WHAT IS NEEDED: Pictures stay out of this copy; please retype only the lines from the start of the records through the line with "Task: Click the ₹71.00 price label".

PROVIDED RECORDS:

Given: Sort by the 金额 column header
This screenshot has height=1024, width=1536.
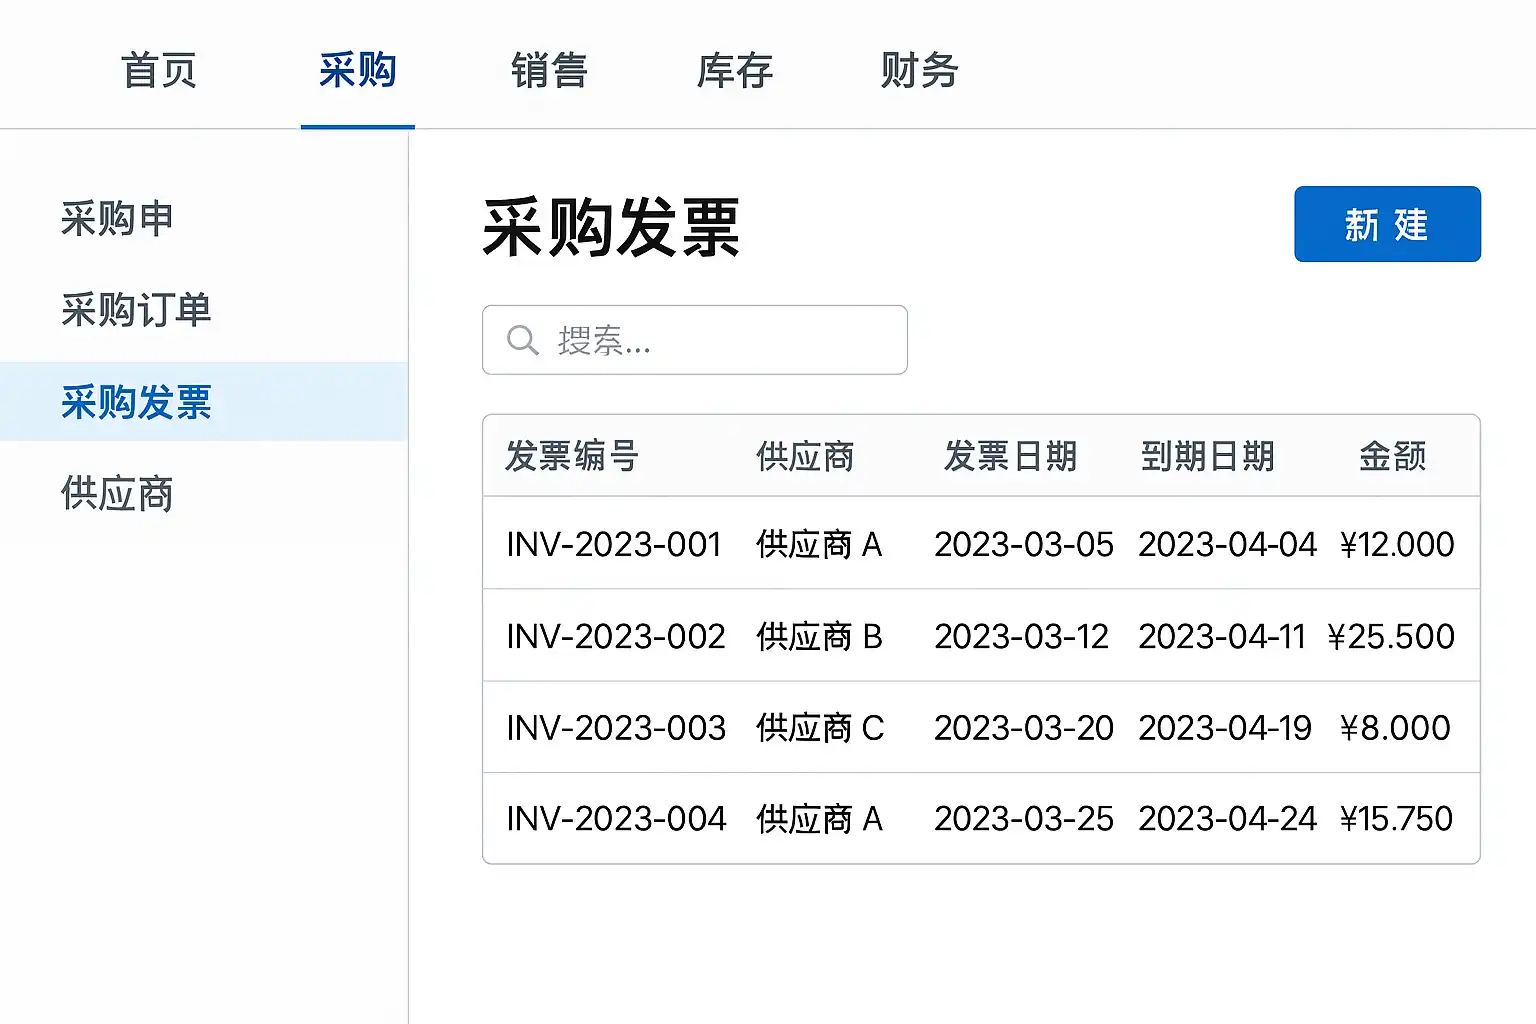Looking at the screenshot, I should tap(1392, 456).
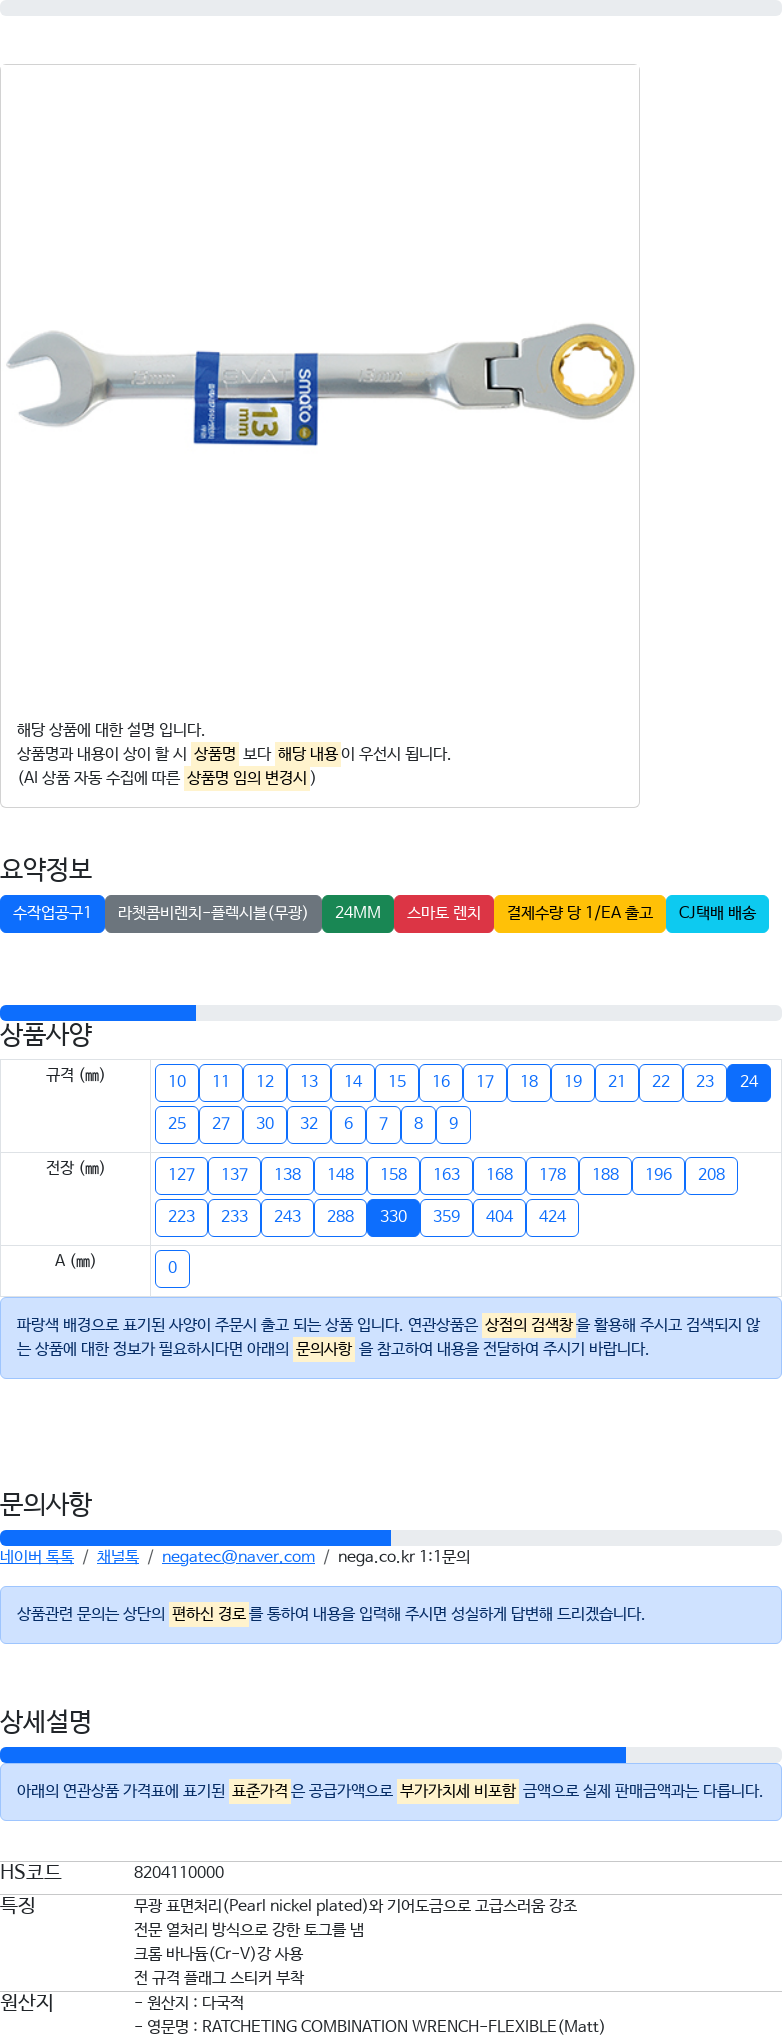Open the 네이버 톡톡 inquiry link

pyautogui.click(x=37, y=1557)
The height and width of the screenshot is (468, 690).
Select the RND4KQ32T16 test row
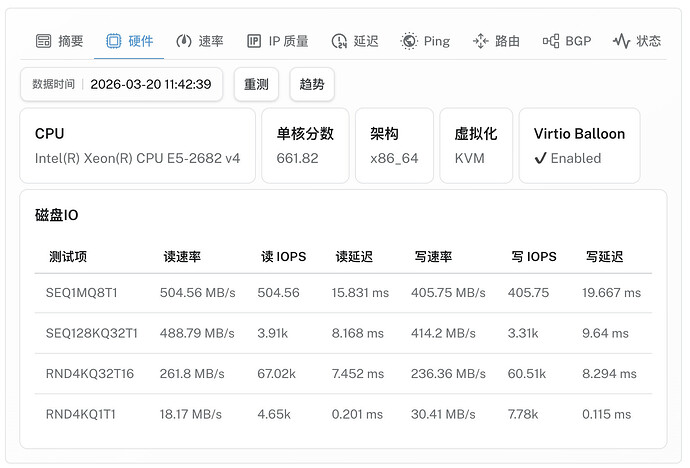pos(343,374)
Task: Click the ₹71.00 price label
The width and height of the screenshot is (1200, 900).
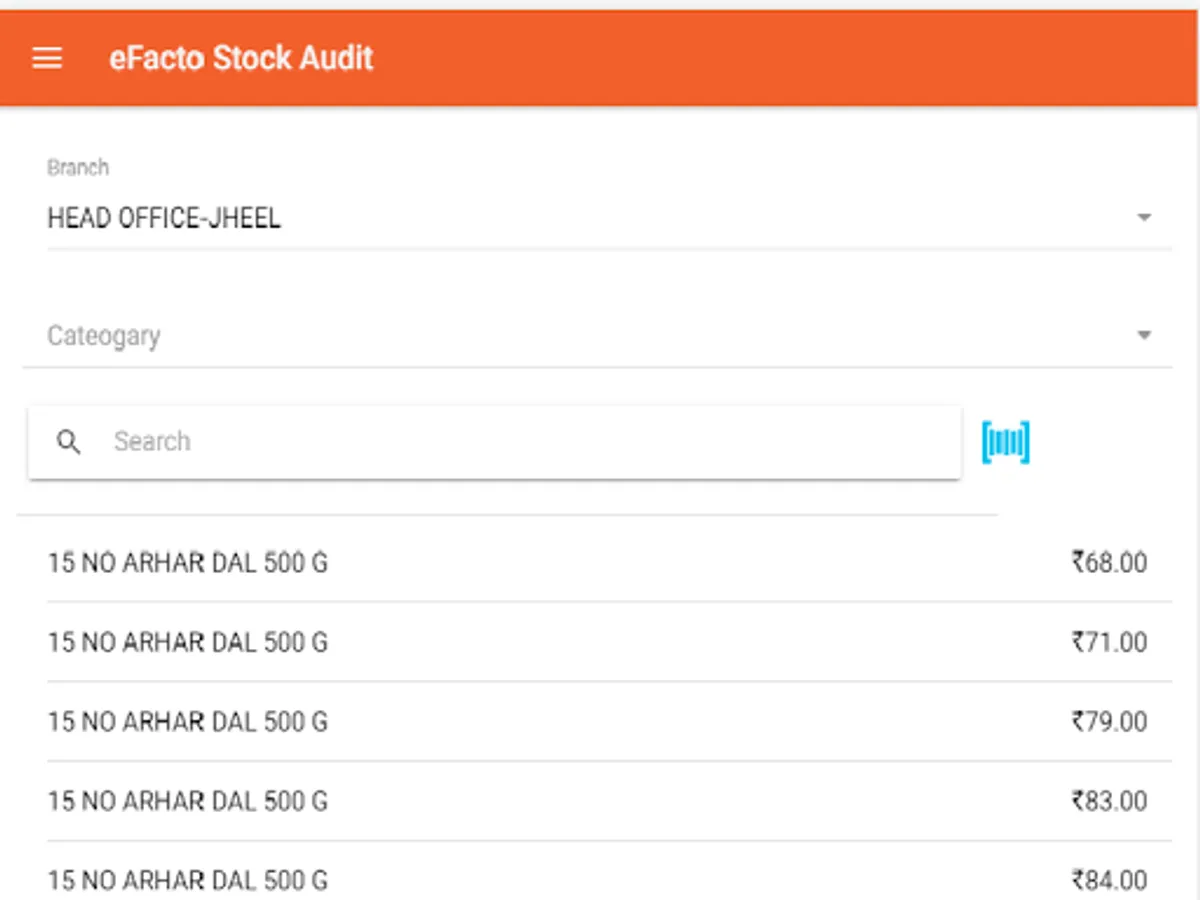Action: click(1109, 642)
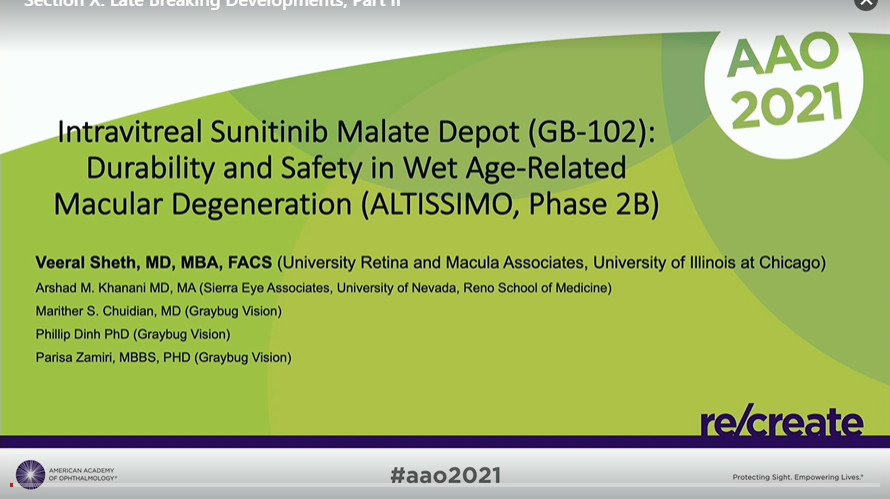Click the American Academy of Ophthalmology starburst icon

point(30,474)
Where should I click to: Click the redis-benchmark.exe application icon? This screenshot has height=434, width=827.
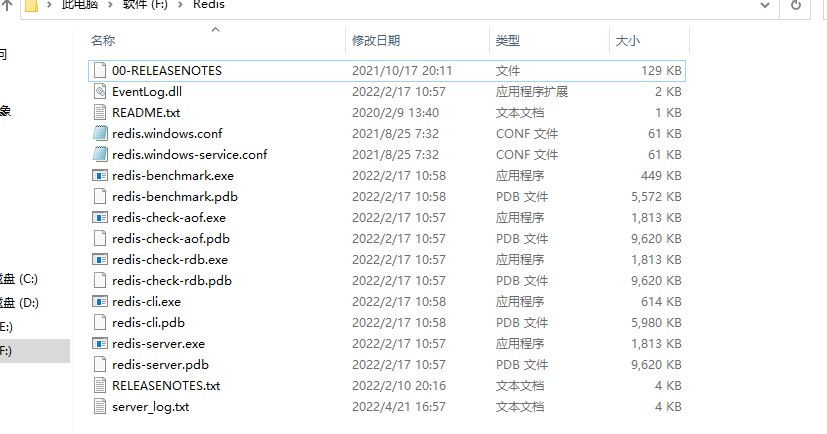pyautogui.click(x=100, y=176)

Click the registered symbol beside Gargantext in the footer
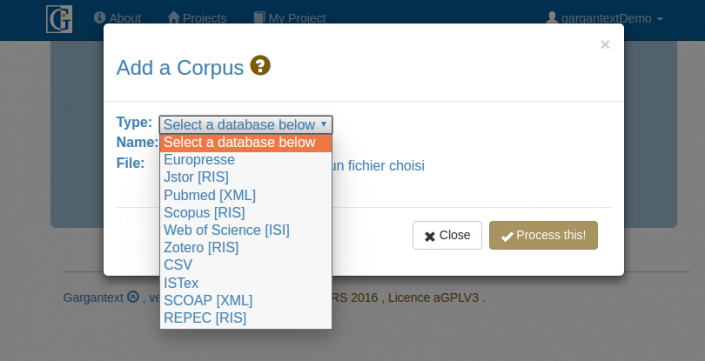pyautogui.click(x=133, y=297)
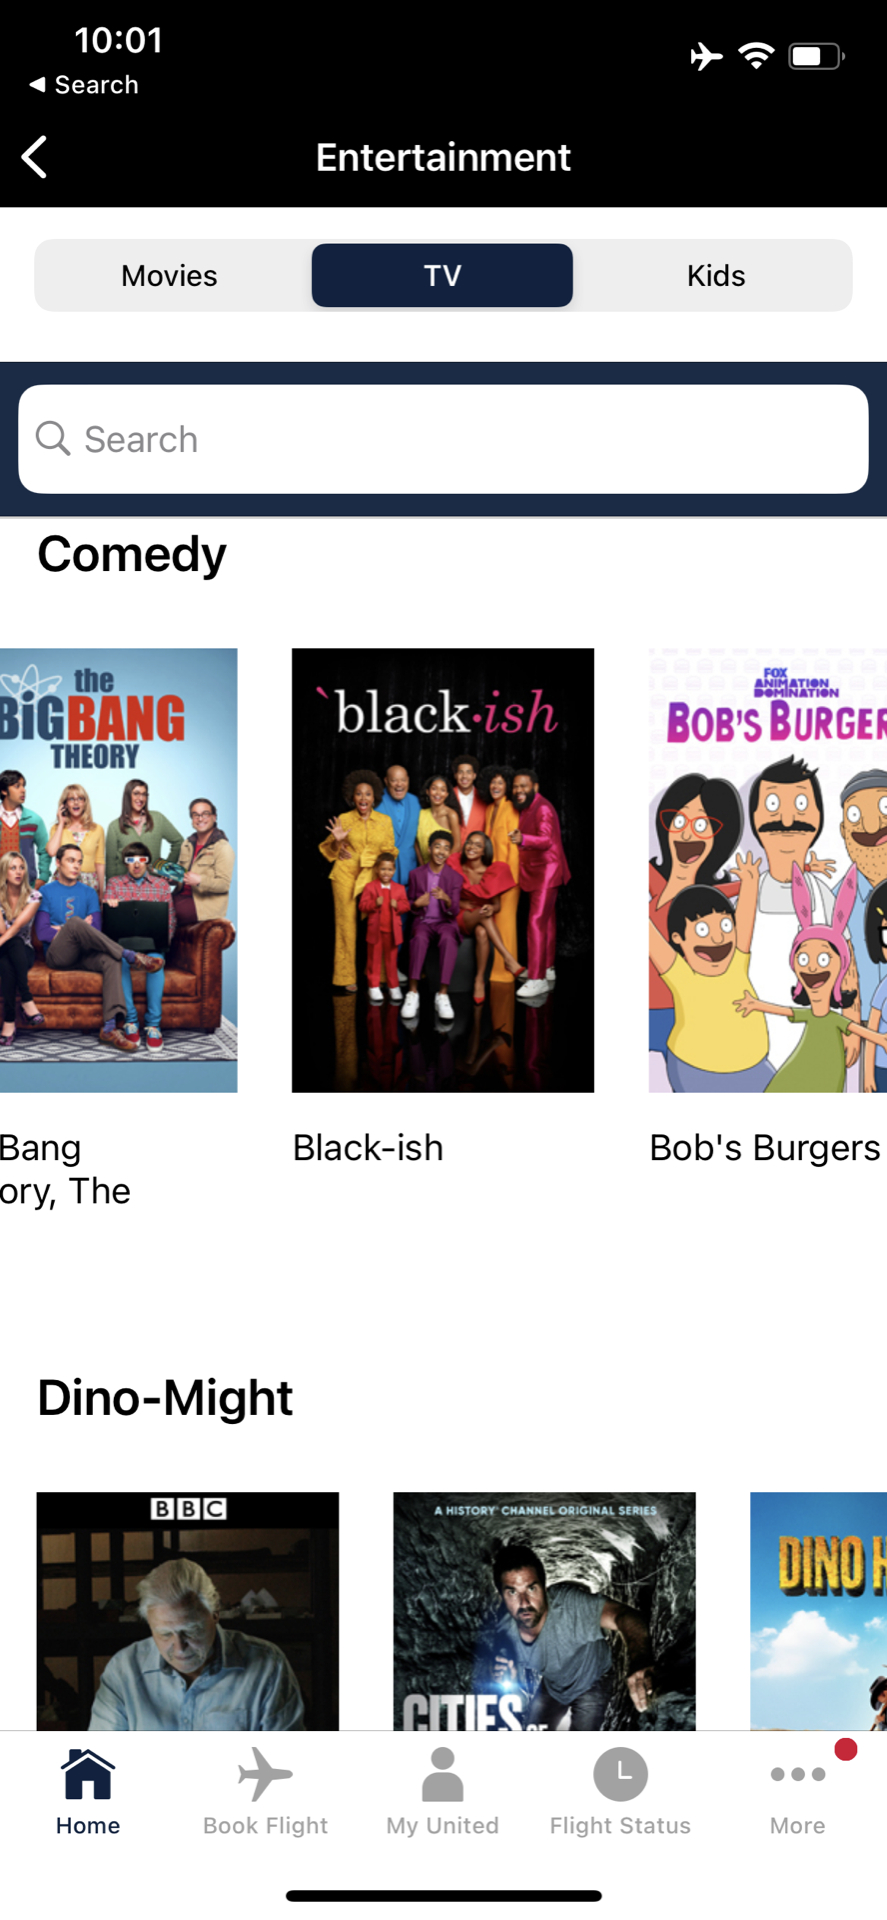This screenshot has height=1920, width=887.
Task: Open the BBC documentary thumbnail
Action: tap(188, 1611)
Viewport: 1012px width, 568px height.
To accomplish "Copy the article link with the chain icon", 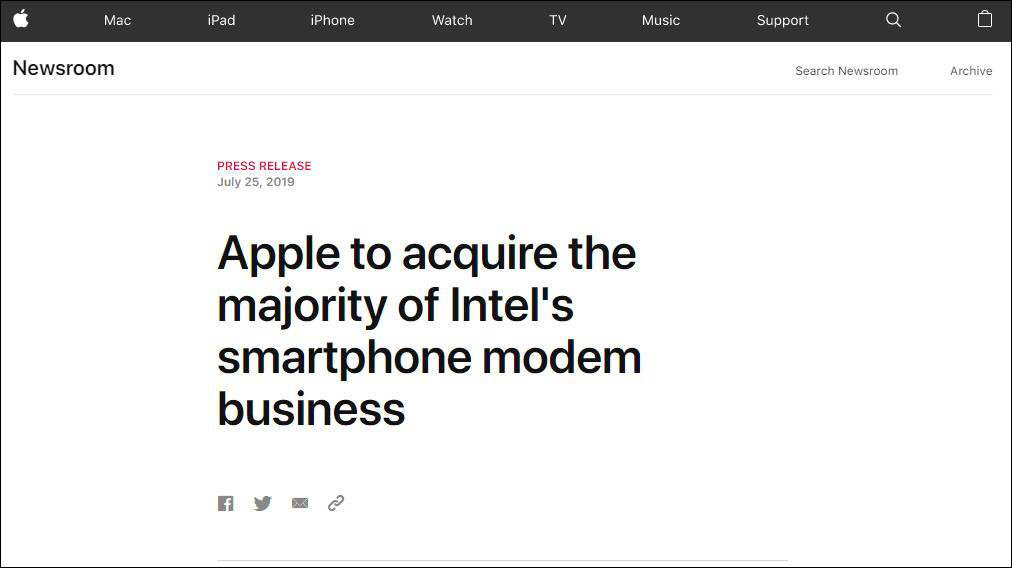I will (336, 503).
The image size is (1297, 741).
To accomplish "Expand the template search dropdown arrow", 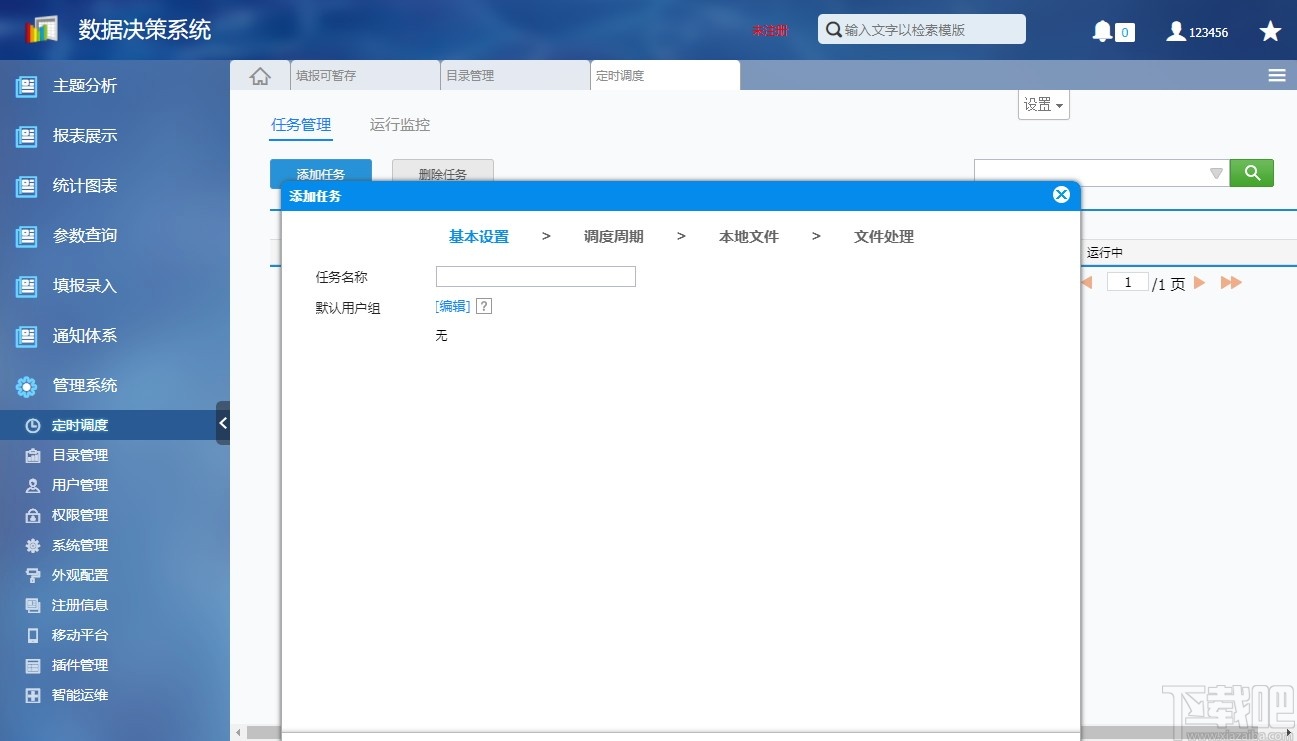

SOLUTION TO THIS EXERCISE:
Given: Sort by the 金额 column header
This screenshot has height=1024, width=1536.
Looking at the screenshot, I should tap(1392, 456).
Open the 네이버 톡톡 inquiry link

pyautogui.click(x=37, y=1557)
The height and width of the screenshot is (468, 690).
Select the RND4KQ32T16 test row
pos(343,374)
Task: Click the ₹71.00 price label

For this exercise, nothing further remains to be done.